__Required action__.
All that should be output is the block of lines below from the line with "ドメイン (33, 1626)" to the line with "ThemeFusion (219, 1484)", both included, exactly as written.

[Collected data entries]
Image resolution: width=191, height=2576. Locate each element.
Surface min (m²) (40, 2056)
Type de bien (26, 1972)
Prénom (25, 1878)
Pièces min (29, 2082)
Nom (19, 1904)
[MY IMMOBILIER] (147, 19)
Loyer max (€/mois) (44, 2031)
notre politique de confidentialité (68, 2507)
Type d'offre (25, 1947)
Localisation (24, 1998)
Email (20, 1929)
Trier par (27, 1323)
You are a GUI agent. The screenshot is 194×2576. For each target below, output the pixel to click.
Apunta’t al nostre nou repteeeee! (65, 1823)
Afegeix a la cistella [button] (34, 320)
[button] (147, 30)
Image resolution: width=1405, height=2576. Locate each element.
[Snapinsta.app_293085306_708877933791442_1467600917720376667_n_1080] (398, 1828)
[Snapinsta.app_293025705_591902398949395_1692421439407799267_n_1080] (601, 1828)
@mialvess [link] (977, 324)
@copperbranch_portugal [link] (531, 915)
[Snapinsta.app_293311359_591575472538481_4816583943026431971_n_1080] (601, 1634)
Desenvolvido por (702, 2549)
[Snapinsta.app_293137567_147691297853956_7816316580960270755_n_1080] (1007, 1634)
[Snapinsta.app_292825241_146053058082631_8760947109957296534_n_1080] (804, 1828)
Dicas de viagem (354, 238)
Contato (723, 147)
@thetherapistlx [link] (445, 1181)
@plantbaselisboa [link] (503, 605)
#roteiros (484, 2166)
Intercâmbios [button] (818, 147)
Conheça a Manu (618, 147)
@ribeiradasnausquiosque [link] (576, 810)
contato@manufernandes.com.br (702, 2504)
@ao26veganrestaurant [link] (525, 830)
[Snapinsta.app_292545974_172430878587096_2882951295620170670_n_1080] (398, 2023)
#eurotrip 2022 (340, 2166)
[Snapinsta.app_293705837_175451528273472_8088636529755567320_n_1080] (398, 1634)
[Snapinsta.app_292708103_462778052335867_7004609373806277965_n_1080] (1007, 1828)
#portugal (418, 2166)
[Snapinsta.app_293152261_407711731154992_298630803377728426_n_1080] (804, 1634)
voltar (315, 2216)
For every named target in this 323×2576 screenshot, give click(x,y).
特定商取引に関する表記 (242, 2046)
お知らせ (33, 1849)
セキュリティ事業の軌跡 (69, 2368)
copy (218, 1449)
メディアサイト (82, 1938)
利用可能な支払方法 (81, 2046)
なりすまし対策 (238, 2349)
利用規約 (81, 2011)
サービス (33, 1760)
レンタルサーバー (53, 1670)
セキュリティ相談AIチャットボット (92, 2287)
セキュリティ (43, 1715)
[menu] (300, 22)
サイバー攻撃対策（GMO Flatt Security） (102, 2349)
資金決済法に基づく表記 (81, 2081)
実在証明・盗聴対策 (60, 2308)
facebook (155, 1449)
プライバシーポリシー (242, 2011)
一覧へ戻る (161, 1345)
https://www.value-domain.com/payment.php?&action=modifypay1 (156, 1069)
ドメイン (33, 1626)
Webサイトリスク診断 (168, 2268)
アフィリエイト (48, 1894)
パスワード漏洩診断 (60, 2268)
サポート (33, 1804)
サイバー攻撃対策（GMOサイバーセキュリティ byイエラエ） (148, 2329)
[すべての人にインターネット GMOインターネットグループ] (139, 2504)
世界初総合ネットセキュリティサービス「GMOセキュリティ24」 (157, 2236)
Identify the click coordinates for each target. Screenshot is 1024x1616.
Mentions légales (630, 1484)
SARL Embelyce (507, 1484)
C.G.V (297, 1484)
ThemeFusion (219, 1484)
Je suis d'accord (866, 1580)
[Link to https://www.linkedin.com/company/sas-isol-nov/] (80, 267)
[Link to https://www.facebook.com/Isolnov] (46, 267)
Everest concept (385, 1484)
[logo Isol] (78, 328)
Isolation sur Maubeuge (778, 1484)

__Result of this task__.
ドメイン (33, 1626)
Webサイトリスク診断 (168, 2268)
アフィリエイト (48, 1894)
パスワード漏洩診断 (60, 2268)
サポート (33, 1804)
サイバー攻撃対策（GMOサイバーセキュリティ byイエラエ） (148, 2329)
[すべての人にインターネット GMOインターネットグループ] (139, 2504)
世界初総合ネットセキュリティサービス「GMOセキュリティ24」 (157, 2236)
Identify the click coordinates for each target. Screenshot is 1024x1616.
Mentions légales (630, 1484)
SARL Embelyce (507, 1484)
C.G.V (297, 1484)
ThemeFusion (219, 1484)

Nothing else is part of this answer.